Buchanan’s not an idiot, but he didn’t even try to discount Powell’s explanation of his decision. Given the other prominent conservatives endorsing Obama, he’d really have to work to come up with a plausible argument. He and other Republicans are simply smearing Powell using the same identity politics they’re ostensibly condemning. It’s not pretty.

Categories: 2008 elections


October 13, 2008 1 comment

I made a lot over Congress not being able to pass anything better than the bailout bill we got. It seems that world events have conspired to push Paulson towards what looks like the favored solution of most economists (partial nationalization and recapitalization) sans Congressional sign-off. So, hurdle cleared, I guess. I didn’t see that one coming; he is a Bush administration official, after all (ambiguity completely intended).

This is pretty seriously over my head, but…good…I think.

Categories: Economy

Was "liberty" ever here?

October 13, 2008 3 comments

I must say, there’s something I don’t get about sentiments like this.

Libertarians dislike coercion, meaning government compelling them to do something they don’t want to do. This typically involves taxes paying for various facets of the welfare state. And while most of our political discourse is pragmatic – involving solutions to problems and debating their effectiveness – this view includes philosophical arguments about how big government should be (using government as proxy for coercion, that is).

Here’s what I don’t understand. A society with rules acceptable (generally, not absolutely) to libertarians has never existed. Not only has it never existed, I don’t believe it’s even been attempted. Even if you regard this country at its inception as close, the current welfare state (or even a more minimal version of it) is hardly unconstitutional. Yes, I know people make those arguments, but I haven’t seen a convincing one.

::::

TASK DETAILS:
Decide whether each statement below agrees with the blog excerpt above. Answer yes or no for each, and quote the words from the blog excerpt that decide it.
1. Buchanan attempted to discount Powell's explanation of his decision.
2. The writer expected Paulson to move toward partial nationalization and recapitalization.
3. The writer states that a society with rules acceptable to libertarians has never existed.

DATASET:
::::

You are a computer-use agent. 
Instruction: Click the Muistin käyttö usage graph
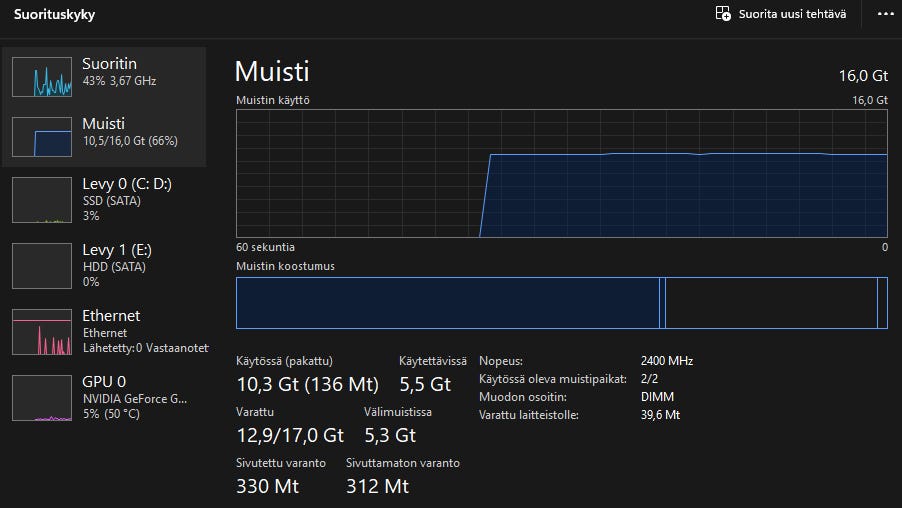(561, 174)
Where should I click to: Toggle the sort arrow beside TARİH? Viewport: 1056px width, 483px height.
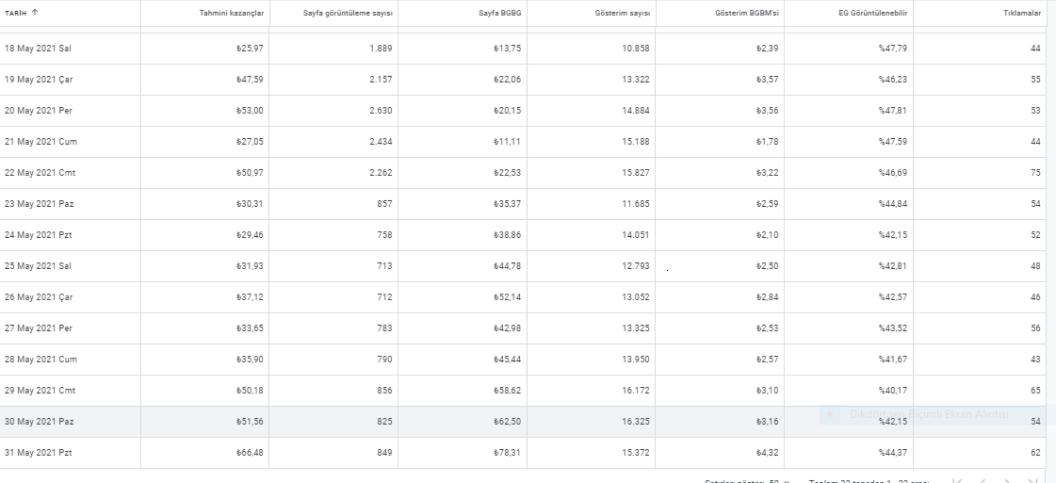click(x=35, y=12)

::::

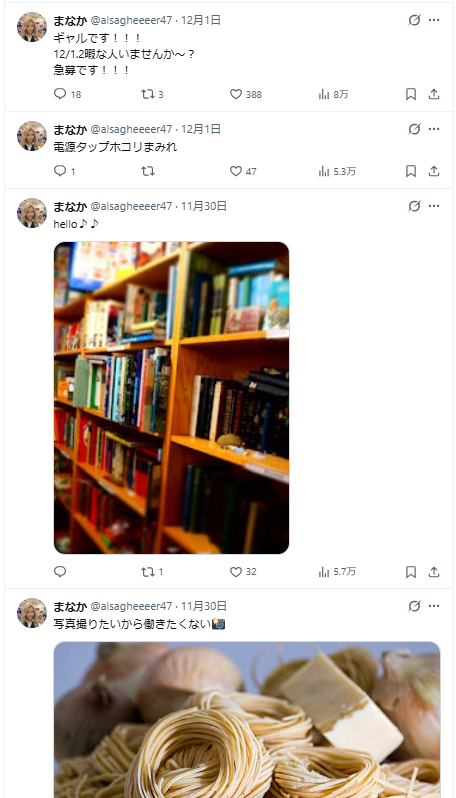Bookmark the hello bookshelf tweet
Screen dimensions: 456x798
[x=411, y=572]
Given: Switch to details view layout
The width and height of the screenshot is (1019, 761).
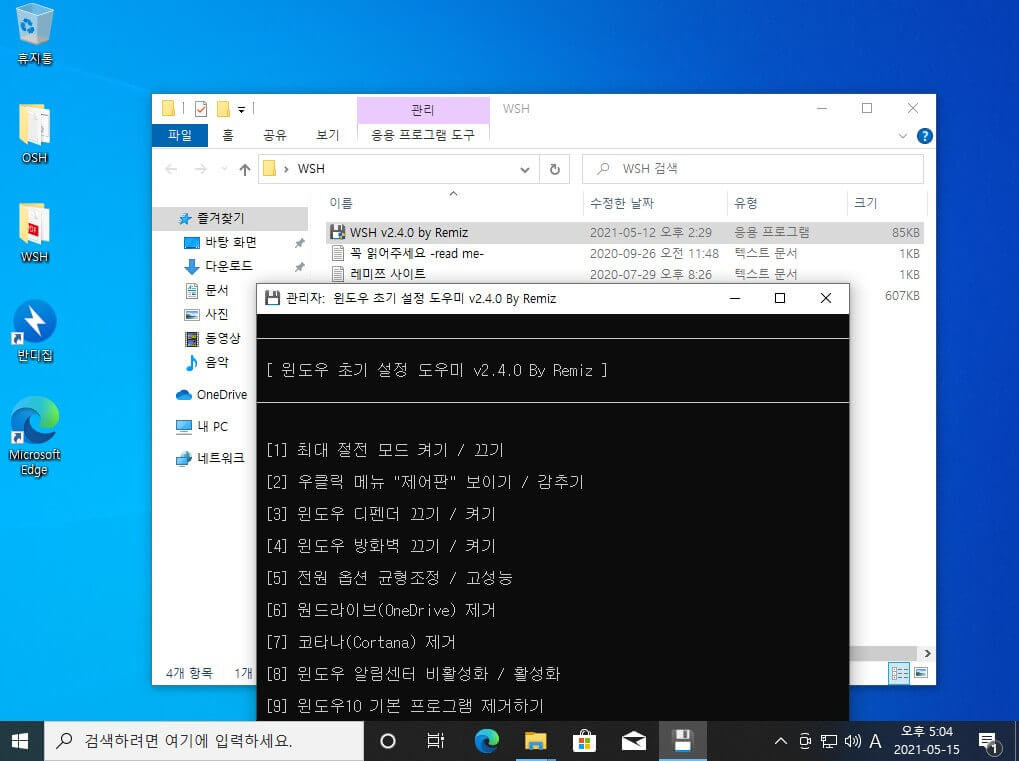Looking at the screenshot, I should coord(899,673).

::::

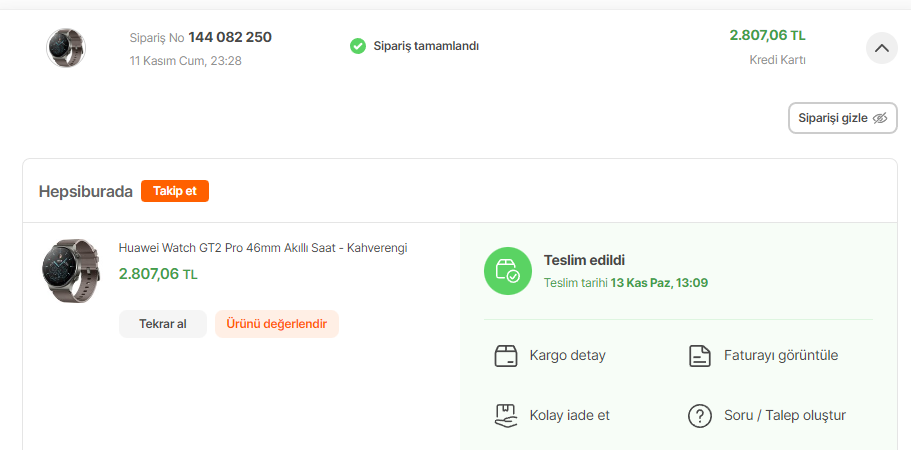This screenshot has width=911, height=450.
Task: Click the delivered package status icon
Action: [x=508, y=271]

::::

TASK SOLUTION:
1. No: "he didn’t even try to discount Powell’s explanation of his decision."
2. No: "I didn’t see that one coming"
3. Yes: "A society with rules acceptable (generally, not absolutely) to libertarians has never existed."